- [Exercise goal]:
Everything in the data below is left aside except the lines from the one containing "Screen dimensions: 920x460" through the one containing "Task: Tap the 8K row pace value"; repeat those exactly.
● ● ●
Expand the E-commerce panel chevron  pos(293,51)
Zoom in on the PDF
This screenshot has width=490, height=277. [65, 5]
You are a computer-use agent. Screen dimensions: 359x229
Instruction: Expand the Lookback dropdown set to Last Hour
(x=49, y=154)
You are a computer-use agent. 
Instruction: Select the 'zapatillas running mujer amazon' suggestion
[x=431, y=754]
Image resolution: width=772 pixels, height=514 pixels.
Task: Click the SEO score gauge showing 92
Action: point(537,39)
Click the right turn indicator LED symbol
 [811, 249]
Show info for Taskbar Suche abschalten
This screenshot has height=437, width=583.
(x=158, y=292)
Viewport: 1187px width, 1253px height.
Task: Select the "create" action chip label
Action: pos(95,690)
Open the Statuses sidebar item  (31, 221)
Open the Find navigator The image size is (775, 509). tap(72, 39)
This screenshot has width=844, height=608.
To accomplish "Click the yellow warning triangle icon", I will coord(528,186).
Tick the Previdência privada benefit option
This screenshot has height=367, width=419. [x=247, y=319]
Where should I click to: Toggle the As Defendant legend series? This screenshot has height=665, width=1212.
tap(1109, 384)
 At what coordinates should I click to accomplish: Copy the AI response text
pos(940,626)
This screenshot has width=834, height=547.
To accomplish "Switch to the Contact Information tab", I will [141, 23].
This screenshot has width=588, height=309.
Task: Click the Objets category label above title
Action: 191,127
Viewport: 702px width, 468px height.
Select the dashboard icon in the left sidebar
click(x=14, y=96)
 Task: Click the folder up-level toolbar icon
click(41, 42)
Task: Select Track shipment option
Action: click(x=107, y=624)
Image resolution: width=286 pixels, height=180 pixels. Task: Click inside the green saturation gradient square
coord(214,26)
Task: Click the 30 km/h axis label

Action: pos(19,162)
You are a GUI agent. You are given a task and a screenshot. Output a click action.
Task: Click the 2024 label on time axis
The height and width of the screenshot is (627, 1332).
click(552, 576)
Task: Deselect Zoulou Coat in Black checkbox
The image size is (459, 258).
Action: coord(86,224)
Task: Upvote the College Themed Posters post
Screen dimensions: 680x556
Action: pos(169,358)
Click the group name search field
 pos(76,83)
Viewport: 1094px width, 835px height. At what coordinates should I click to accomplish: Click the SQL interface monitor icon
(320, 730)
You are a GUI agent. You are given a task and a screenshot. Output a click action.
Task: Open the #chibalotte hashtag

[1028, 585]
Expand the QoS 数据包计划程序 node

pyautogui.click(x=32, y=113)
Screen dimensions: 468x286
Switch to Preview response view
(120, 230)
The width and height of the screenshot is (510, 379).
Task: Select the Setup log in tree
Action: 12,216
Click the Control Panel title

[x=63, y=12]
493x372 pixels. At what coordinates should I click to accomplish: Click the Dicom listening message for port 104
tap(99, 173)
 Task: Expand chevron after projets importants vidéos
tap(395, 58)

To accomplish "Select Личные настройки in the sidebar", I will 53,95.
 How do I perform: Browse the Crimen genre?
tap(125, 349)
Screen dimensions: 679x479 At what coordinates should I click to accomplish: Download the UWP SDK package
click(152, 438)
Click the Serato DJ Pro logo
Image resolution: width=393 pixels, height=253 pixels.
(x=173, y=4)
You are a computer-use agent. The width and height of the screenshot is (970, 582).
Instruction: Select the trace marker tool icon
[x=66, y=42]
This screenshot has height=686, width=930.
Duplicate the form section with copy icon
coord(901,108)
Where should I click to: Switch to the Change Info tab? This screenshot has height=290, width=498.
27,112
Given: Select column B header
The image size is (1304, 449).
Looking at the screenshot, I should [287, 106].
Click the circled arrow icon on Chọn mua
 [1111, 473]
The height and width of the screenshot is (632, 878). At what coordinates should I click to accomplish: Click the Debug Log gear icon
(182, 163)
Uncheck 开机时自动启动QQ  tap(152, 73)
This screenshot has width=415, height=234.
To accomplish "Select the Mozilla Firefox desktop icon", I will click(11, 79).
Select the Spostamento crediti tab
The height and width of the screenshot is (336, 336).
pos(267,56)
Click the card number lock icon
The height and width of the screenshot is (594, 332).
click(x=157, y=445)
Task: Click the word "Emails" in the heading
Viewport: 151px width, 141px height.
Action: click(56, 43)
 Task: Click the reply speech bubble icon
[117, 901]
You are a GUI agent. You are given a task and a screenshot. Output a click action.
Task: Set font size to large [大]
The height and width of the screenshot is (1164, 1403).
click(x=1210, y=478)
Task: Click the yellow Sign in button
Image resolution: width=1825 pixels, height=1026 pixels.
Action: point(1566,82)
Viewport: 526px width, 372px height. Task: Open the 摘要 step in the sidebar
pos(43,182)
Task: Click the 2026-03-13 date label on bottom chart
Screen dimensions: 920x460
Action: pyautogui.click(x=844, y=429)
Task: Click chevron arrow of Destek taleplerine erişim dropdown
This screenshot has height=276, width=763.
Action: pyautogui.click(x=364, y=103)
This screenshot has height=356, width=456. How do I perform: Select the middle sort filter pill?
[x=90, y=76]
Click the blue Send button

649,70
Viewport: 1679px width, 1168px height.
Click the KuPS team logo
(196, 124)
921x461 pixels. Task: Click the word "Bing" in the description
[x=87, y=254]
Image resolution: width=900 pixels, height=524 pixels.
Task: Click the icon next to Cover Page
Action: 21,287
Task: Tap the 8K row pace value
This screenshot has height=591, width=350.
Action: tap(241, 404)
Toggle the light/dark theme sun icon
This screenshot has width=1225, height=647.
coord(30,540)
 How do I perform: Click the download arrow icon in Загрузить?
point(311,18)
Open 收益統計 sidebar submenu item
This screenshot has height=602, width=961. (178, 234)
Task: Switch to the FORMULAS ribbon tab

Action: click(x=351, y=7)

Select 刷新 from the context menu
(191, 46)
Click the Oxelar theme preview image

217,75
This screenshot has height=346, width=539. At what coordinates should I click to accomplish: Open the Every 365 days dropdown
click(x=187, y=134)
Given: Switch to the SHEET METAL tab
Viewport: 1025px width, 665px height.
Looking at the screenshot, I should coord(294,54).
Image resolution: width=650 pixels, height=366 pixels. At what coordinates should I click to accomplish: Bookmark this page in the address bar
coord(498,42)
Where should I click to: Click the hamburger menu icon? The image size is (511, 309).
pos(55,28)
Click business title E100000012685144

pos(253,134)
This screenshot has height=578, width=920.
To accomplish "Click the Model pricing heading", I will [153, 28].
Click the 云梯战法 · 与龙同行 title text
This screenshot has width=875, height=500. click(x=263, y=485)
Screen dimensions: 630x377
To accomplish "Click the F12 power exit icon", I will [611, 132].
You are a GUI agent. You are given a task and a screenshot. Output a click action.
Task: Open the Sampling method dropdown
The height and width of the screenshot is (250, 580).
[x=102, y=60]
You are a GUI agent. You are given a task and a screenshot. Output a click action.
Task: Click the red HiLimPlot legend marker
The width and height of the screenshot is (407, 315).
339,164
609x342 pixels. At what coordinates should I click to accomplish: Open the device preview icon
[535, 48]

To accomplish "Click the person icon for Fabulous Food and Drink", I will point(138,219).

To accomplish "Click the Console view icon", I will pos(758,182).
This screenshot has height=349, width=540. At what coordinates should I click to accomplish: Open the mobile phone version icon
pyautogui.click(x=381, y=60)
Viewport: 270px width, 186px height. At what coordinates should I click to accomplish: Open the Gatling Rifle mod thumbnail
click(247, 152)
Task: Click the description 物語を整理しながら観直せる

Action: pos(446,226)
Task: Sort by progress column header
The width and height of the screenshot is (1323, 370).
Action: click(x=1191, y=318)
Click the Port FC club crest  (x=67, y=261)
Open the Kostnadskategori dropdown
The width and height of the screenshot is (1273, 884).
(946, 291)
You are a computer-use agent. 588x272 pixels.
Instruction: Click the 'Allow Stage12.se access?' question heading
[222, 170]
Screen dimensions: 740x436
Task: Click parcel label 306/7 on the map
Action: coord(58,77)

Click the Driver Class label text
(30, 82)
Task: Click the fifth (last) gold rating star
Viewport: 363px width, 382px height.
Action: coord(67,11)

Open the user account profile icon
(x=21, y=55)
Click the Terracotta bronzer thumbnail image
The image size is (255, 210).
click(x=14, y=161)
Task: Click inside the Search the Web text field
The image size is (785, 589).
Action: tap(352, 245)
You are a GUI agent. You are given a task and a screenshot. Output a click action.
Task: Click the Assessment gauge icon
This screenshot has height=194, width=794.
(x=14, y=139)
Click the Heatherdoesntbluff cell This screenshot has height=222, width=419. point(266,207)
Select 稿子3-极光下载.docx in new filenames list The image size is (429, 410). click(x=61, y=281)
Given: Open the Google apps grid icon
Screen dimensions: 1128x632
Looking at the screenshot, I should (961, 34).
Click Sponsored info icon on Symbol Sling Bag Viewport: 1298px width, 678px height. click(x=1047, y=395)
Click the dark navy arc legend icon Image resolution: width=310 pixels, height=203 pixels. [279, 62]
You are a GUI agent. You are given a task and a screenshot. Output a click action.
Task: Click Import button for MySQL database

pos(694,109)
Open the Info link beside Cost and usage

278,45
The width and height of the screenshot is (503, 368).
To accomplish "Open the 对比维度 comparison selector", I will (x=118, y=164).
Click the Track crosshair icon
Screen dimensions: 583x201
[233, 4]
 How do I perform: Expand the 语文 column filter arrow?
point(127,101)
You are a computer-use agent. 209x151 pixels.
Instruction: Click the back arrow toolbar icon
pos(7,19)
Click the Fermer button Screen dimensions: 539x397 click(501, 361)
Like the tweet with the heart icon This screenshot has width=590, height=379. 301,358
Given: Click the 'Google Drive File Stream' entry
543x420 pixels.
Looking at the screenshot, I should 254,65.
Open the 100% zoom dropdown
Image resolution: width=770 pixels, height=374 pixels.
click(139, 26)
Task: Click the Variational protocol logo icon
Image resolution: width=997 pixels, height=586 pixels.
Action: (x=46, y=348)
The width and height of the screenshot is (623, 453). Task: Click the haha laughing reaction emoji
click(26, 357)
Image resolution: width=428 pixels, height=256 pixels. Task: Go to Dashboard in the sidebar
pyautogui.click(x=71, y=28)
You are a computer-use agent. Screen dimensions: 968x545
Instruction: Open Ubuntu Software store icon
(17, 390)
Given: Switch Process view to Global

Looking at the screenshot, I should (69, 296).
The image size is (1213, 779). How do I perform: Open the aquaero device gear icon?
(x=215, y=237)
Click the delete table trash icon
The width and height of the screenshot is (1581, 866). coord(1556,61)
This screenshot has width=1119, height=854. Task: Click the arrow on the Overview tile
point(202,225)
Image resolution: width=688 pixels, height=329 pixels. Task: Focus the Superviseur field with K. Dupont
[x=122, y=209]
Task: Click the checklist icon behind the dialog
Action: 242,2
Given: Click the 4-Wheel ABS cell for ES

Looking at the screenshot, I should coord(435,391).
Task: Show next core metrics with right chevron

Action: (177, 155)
● ● ●
- [Output of the task]:
Screen dimensions: 920x460
Action: pyautogui.click(x=844, y=429)
Task: Click chevron arrow of Destek taleplerine erişim dropdown
This screenshot has height=276, width=763.
Action: pyautogui.click(x=364, y=103)
This screenshot has height=356, width=456. How do I perform: Select the middle sort filter pill?
[x=90, y=76]
Click the blue Send button

649,70
Viewport: 1679px width, 1168px height.
Click the KuPS team logo
(196, 124)
921x461 pixels. Task: Click the word "Bing" in the description
[x=87, y=254]
Image resolution: width=900 pixels, height=524 pixels.
Task: Click the icon next to Cover Page
Action: 21,287
Task: Tap the 8K row pace value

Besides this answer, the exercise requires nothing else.